Увы, но и вера его постепенно слабела. «В прошлом я верил всему, что говорили папа и монахи, сегодня не могу поверить даже в то, что говорит Иисус Христос, не ведающий лжи». С тех пор как свои сомнения в истинности нового вероучения он стал приписывать дьяволу, ему понадобилась особенная уверенность, что это учение продиктовано ему Богом. Но что толку рассуждать, если чувство внушало ему обратное? «Как это горько и как ничтожно! — жаловался он гостям, делившим с ним трапезу, то есть людям, которым он доверял. — А, ладно! Поговорим об этом как-нибудь в другой раз!» Другой раз наступал, а его одолевали все те же мысли: «Не верю я, что богословие несет истину». Позвольте, какое именно богословие? Папистское? Схоластическое? Да нет же, речь шла об учении реформаторов. «Я думаю, что св. апостол Павел, — говорил он Ионасу, — верил далеко не так твердо, как сам утверждал. И сам я не могу верить так же искренне, как уверяю в своих проповедях, речах, книгах и как люди, должно быть, думают, что я верю».
Но ведь это он придумал, распространил и продолжал защищать целое учение, ради которого не побоялся пойти на отлучение от Церкви! Неужели он мог сомневаться в своей правоте? «Я ни в чем не убежден, — отвечает он. — Вот Христос, да, Он убежден. Поразительно, но в то время, как я сам не в состоянии осмыслить свое учение, мои ученики бахвалятся, что знают его назубок!» К 1534 году он дошел до того, что по поводу оправдания верой, покрывающей все грехи, — краеугольного камня своей доктрины, созданной в поисках мира с собой, так, впрочем, и недостигнутого, написал: «В своем кругу мы и сами веруем в наше учение вопреки себе, хоть и провозглашаем его истинность народу». Точно так же, щедро делясь со всеми желающими советами о том, как лучше избегнуть дьявольских козней, сам он в схватке с лукавым демонстрировал бессилие: «Меня бесит, что я так и не научился с помощью Иисуса Христа изгонять из души дурные мысли и одолевающие меня соблазны. Выходит, что я сам не владею тем искусством, которое столько изучал, о котором столько написал и которому учу других».

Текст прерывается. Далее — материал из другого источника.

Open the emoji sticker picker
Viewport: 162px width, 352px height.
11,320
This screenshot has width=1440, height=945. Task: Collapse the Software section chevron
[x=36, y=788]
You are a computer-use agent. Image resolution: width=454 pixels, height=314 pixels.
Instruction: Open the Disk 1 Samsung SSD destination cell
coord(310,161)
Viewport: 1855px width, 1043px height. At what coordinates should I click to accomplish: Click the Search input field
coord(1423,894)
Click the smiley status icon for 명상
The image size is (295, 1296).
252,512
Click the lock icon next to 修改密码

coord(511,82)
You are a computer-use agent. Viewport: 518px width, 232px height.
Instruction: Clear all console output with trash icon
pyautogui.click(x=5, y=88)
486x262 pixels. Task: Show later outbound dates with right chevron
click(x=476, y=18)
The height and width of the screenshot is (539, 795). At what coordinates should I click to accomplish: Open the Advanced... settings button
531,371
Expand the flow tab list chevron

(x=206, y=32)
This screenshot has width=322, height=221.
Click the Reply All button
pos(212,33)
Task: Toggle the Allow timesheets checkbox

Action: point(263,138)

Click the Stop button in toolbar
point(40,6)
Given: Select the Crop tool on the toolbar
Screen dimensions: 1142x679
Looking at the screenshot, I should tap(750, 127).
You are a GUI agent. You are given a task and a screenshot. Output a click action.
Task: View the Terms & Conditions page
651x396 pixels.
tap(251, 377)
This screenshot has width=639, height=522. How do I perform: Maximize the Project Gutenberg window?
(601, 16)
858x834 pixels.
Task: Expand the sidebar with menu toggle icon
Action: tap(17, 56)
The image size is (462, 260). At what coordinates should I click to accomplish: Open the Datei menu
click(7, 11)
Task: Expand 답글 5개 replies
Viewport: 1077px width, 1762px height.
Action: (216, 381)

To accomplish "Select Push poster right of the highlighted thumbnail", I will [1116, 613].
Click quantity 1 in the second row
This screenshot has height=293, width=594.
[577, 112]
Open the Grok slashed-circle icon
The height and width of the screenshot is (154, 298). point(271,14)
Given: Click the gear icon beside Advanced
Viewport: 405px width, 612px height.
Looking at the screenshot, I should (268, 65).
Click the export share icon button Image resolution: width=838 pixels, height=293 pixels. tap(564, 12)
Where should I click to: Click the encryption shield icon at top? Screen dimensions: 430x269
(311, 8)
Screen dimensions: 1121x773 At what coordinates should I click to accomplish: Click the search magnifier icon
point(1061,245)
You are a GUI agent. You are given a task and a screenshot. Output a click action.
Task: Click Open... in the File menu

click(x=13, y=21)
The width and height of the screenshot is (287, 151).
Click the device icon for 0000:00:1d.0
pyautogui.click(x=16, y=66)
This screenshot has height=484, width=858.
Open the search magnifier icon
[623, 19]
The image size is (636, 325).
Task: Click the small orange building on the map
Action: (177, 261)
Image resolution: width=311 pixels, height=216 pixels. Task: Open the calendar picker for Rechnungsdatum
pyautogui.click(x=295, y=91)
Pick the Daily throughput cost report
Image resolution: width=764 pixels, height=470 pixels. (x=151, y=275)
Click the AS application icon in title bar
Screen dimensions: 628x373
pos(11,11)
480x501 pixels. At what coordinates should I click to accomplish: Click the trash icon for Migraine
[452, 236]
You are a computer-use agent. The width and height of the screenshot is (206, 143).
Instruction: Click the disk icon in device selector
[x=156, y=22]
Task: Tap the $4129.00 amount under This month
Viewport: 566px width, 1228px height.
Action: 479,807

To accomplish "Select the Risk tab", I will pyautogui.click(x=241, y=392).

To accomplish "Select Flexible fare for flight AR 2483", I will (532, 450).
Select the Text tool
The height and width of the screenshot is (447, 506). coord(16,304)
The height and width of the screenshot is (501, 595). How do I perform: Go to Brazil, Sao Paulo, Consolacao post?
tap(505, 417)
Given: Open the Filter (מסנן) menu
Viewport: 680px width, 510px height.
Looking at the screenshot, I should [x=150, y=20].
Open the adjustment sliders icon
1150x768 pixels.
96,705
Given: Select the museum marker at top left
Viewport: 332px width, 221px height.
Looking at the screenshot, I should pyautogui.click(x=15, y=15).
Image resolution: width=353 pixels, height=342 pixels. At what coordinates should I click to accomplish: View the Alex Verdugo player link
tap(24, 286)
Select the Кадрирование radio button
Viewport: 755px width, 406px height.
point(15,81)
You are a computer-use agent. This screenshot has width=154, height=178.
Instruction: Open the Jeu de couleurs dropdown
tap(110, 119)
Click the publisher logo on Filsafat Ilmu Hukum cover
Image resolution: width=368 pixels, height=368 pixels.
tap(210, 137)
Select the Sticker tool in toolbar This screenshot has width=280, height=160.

В 1537 году его настиг новый приступ болезни, которую он именовал «болезнью духа». В течение пятнадцати дней он не мог ни есть, ни пить. Бог стал казаться ему врагом, а в мыслях воцарился такой хаос, что он уже не понимал, кто же в него вселился. «Невозможно разобраться, дьявол ли Бог, или Бог — дьявол». Временами на него накатывала настоятельная потребность разобраться в вопросе существования Бога. «Дьявол порой приводит мне такие аргументы, что я начинаю всерьез сомневаться, а есть ли Бог». В 1538 году его мучила «ежедневная агония». Злобный дух являлся ему во всех видах и формах: то пылающим факелом, блуждающим в сумерках, то жирной черной свиньей, бродящей у него под окнами... В 1539 году доктор Мартин Лютер, сидя за семейным обедом, говорил своим обычным сотрапезникам: «Против нас действуют сильные противники и могущественные враги. Это бесы, коих не счесть, столь велико их число. Они страшно ловки и опытны».